Enfin Oumar le militant. Une cause qu’il défend encore : la mémoire de nos fils tombés sur le champ d’honneur, en défendant le pays durant la guerre du Sahara. Il a interpellé tous les anciens chefs d’Etat Major dont certains furent aussi des chefs d’Etat pour savoir combien de morts mauritanien durant la guerre du Sahara (1975-1978). En vain. La dernière fois qu’il m’en a parlé il estimait que les morts de l’Armée se situaient entre 2500 et 3000, ceux de la Gendarmerie entre 250 et 300 et ceux de la Garde nationale entre 150 et 200. Il a récemment cherché à les faire reconnaitre en temps que Martyrs du pays, il a suggéré que l’Office des anciens combattants dont les membres actuels vivent un tranquille crépuscule, que cet Office revienne aux survivants de la première guerre menée au nom de la Mauritanie et pour la défense de son intégrité (la deuxième guerre est celle qui a été menée contre les groupes terroristes)… Mais qui prête attention aujourd’hui aux morts, aux blessés, aux survivants de la guerre du Sahara ?

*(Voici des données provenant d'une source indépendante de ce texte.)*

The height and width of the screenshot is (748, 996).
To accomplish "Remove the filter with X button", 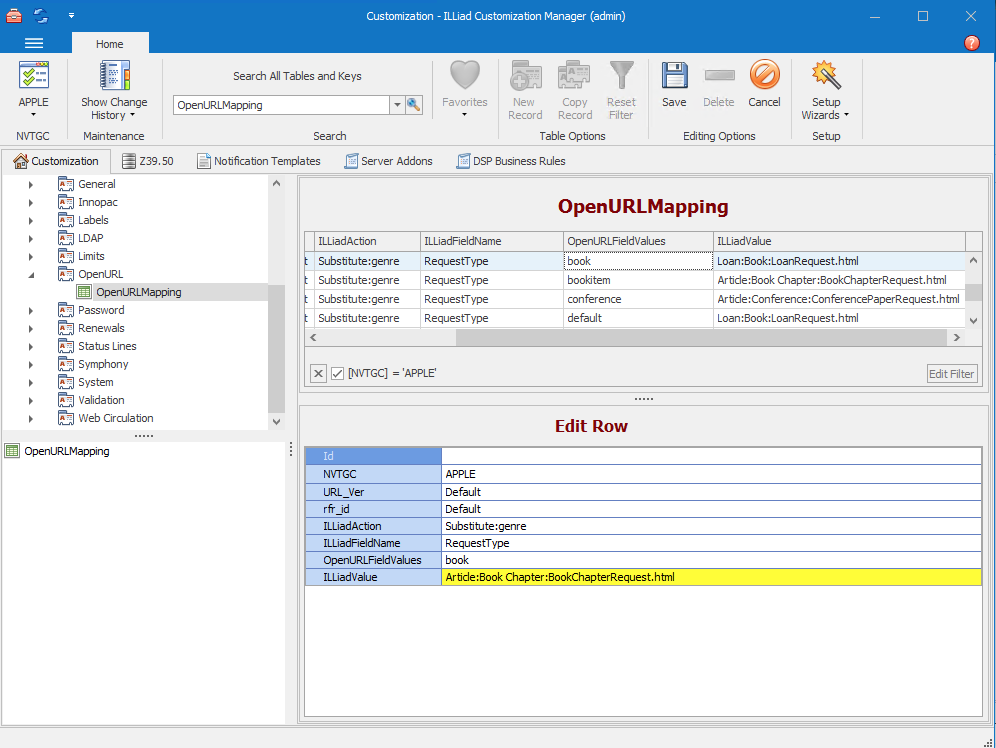I will [318, 373].
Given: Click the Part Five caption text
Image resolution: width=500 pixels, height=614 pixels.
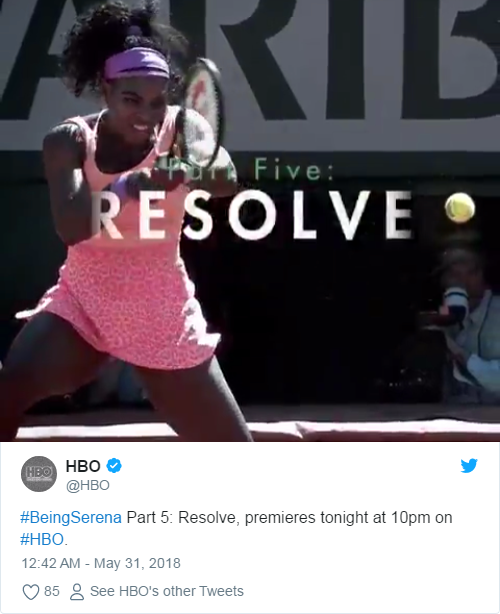Looking at the screenshot, I should coord(249,170).
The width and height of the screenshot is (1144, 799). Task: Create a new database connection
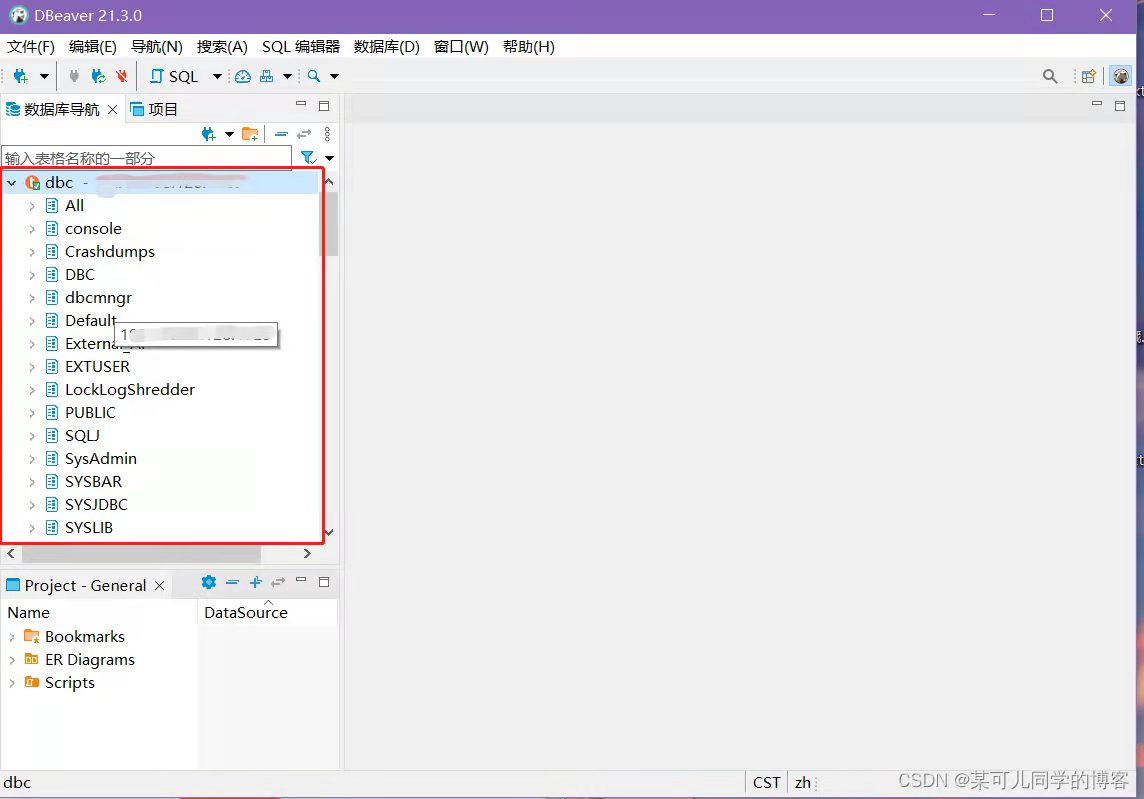tap(18, 75)
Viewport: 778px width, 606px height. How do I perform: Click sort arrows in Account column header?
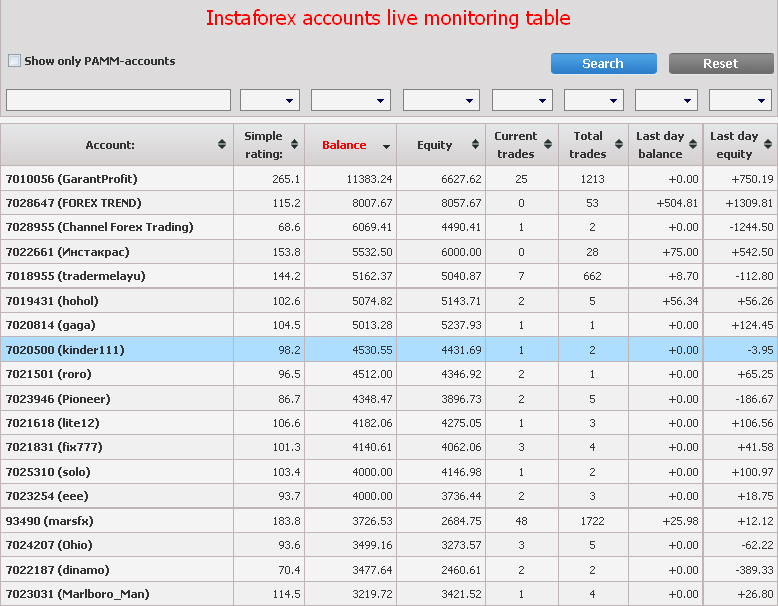[x=221, y=145]
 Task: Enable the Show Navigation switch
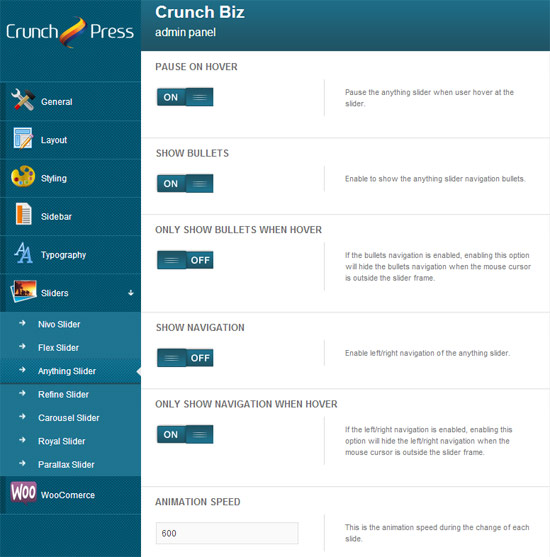point(185,358)
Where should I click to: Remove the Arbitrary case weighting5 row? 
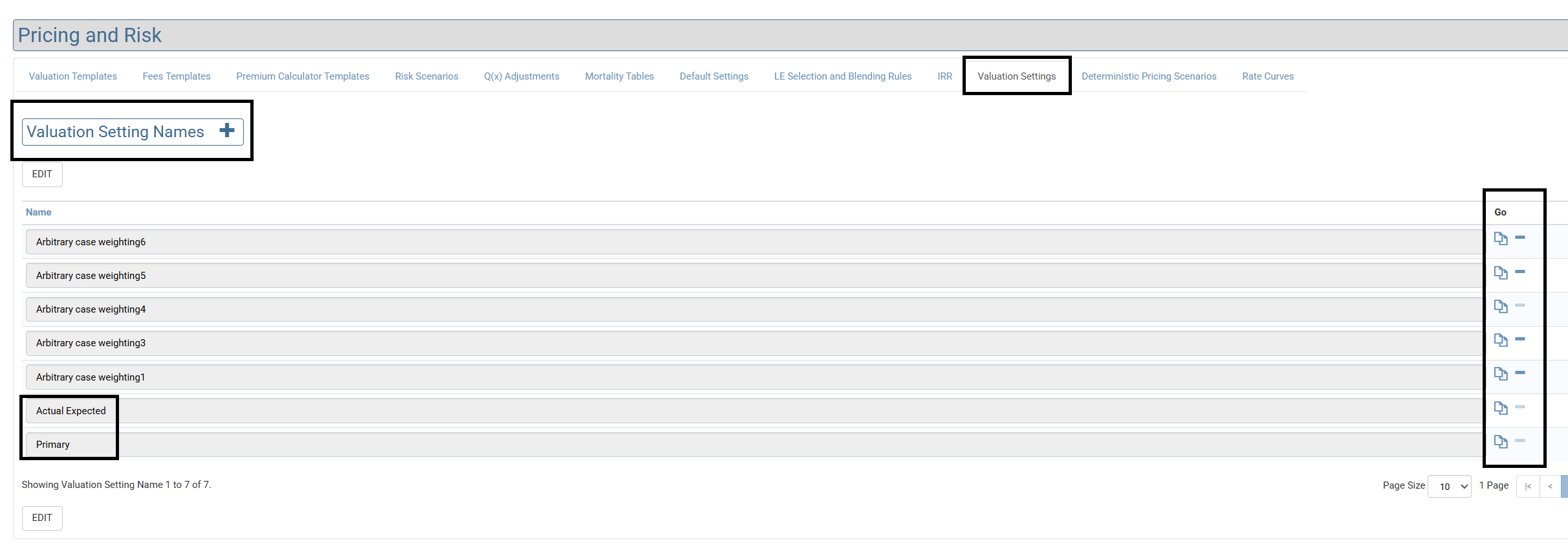click(1520, 272)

Je peux partager ici des moments intenses de débats passionnés pendant lesquels, l’officier commandant le Groupement nomade fustigeait publiquement les pratiques du puissant PRDS (parti républicain démocratique et social) au pouvoir de 1991 à 2005. Où il défendait avec passion les causes justes, la veuve et l’orphelin… aux temps où cela coûtait d’adopter de justes positions…
Encore du courage. Encore le sens de l’équité. Encore le franc-parler. Encore la dignité… Encore Oumar Ould Beibacar.